Why the labels matter
British-system schools talk in Key Stages and year groups, not ages. A parent moving between countries or schools needs to read those labels quickly, because they decide which class a child enters and what comes next.
The structure is a single ladder from nursery to the end of school. Each rung has a name, an age band, and a set of subjects that are required at that point.

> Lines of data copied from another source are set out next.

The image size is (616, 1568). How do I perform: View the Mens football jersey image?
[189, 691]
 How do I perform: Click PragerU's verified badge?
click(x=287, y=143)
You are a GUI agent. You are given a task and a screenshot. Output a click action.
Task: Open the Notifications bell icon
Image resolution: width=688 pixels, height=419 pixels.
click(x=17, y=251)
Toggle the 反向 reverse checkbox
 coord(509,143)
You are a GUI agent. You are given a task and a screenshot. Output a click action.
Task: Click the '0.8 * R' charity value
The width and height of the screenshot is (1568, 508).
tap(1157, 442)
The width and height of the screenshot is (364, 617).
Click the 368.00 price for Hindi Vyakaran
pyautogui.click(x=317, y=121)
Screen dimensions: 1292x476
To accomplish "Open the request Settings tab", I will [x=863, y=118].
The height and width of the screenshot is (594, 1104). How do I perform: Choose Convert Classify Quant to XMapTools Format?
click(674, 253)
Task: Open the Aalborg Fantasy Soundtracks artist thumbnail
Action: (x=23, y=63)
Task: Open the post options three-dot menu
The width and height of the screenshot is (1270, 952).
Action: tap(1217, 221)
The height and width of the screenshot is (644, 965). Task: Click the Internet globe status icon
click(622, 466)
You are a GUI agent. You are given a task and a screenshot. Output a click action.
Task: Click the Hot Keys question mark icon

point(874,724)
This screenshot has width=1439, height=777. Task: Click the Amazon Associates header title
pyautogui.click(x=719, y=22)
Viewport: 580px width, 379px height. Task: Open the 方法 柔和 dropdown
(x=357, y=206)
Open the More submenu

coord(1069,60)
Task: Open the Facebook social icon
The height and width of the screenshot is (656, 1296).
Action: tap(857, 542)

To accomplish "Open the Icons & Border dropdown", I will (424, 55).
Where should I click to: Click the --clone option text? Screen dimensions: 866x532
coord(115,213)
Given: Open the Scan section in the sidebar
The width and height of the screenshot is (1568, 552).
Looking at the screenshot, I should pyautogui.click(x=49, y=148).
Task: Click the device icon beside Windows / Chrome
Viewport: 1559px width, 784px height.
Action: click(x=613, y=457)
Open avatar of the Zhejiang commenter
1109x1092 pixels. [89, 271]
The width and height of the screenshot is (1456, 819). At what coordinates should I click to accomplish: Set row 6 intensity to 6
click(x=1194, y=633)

The English National Curriculum is the framework. Cambridge and Pearson Edexcel are exam boards that operationalise it into specifications and exams. They are not a separate or rival curriculum. When a school says "British curriculum", it means this ladder, taught toward those boards' qualifications.
The ladder, mapped
| Stage | Year groups | Ages | Endpoint |
|---|---|---|---|
| EYFS | Nursery, Reception | 3 to 5 | Early Learning Goals |
| Key Stage 1 | Years 1 to 2 | 5 to 7 | Phonics check in Year 1 |
| Key Stage 2 | Years 3 to 6 | 7 to 11 | End-of-KS2 tests in England |
| Key Stage 3 | Years 7 to 9 | 11 to 14 | School assessment, option choices |
| Key Stage 4 | Years 10 to 11 | 14 to 16 | GCSE or IGCSE |
| Key Stage 5 | Years 12 to 13 | 16 to 18 | A-Levels or equivalent |
Ages are the typical English entry ages and shift slightly by country and school cut-off date. The year group is what carries over between British-system schools, so it is the safer reference when comparing.
EYFS, the early years
The Early Years Foundation Stage covers nursery and Reception. It is distinct from the National Curriculum proper and works differently: developmental areas rather than subject timetables.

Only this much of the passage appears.